In einer Woche sind in Trapani rund 1000 Personen angekommen. Sie haben das Aufnahmesystem auf eine harte Probe gestellt. Besonders schwierig war die Situation der Minderjährigen und der Erwachsenen, welche sich kooperationswillig zu einer Umsiedlung zeigten, für welche sich keine Plätze mehr fanden. Dies lässt die Zahl der Tage im Hotspot von Milo mehr werden. Dort werden innerhalb kurzer Zeit alle Personen identifiziert und fotografiert. Wegen der großen Konfusion gelingt einigen dennoch die Flucht, während andere vor die Tür gesetzt und zurückgeschickt werden.
 
So hat es sich auch im Anschluss an die letzte Ankunft abgespielt. Die Präsenz vieler Ägypter hat das Getriebe des Systems in Trapani zusammenbrechen lassen. Die zahlreichen, mutmaßlichen Minderjährigen wurden während der kurzen Fahrt vom Hafen zum Hotspot zu Erwachsenen umdeklariert. Und die erwachsenen Ägypter wurden mit einem Flug von Palermo zurück geschickt. Ob sich auch ein Blinder unter ihnen befand, überprüfen wir noch.
 
In der letzten Woche kamen sieben Tunesier an den Stränden von Favignana an. Ihr kleines Boot wurde von den Marinekontrollen nicht gesichtet. Die Männer wurden von Palermo mit dem Flugzeug wieder in die Heimat zurückgeschickt. Die Situation wird immer schlimmer, das zeigt sogar die Art der Rettungsmanöver und die der Ankünfte  in den sizilianischen Häfen: das Hauptinteresse bleibt, mutmaßliche Schlepper (die Sündenböcke der illegalen Einwanderung) zu identifizieren, dass dabei Familien, die zusammen aufgebrochen sind, zerstückelt werden, wird vernachlässigt. Immer öfter suchen Frauen ihre Männer und Brüder, oder Schwestern. Das sorgt bei den bereits sehr erschöpften Personen für große Probleme, psychologischer Natur. Ein Fall von vielen: in der letzten Woche hat eine Sechsjährige in Palermo ihren Vater gesucht, dieser war nach Siracusa gebracht worden. Auch Nigerianern, die nach Lampedusa gekommen sind, wurde die Tür vor der Nase zugeschlagen, sie wurden in das Identifikations- und Abschiebezentrum von Pian del Lago gebracht. Dann wurden sie zusammen mit 22 weiteren Personen aus verschiedensten Zentren Italiens, nach Nigeria abgeschoben. Der Flug stand in Verbindung mit der Europäischen Union und wurde von Frontex koordiniert.
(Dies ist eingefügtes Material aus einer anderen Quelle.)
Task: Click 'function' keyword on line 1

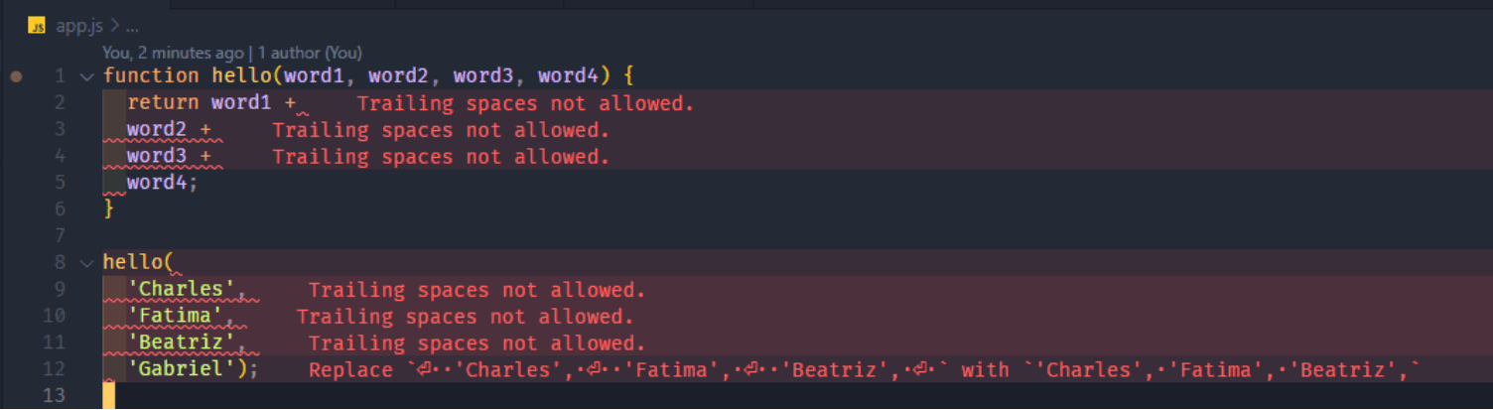Action: tap(151, 76)
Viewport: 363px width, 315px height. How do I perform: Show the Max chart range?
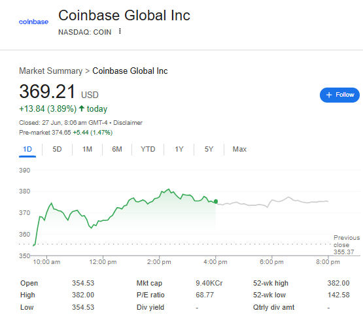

Auf der Fähre von Lampedusa nach Porto Empedocle wurden ein Marokkaner und ein Libyer zurückgewiesen. Wie es bereits vor einigen Monaten zu Zeiten der Abschiebungen der Fall war, wurden sie am Bahnhof zurückgelassen. Es besteht der Eindruck, dass es alle diese Ausnahmefälle gibt, um den fehlenden Aufnahmeplätzen entgegen zu wirken.
 
Im Hotspot von Lampedusa, wo mittlerweile über 25 Frontexeinheiten gegenüber zwei der humanitären Organisationen stationiert sind, wie im Hub von Villa Sikania werden weiterhin Überbelegung und Vermischung registriert zusammen mit mannigfachen Fällen von Ausübung von psychischem Zwang bei der Abgabe der Fingerabdrücke.
 
Keiner will die Toten sehen, keiner will sie auf dem Gewissen haben, auch nicht das Meer.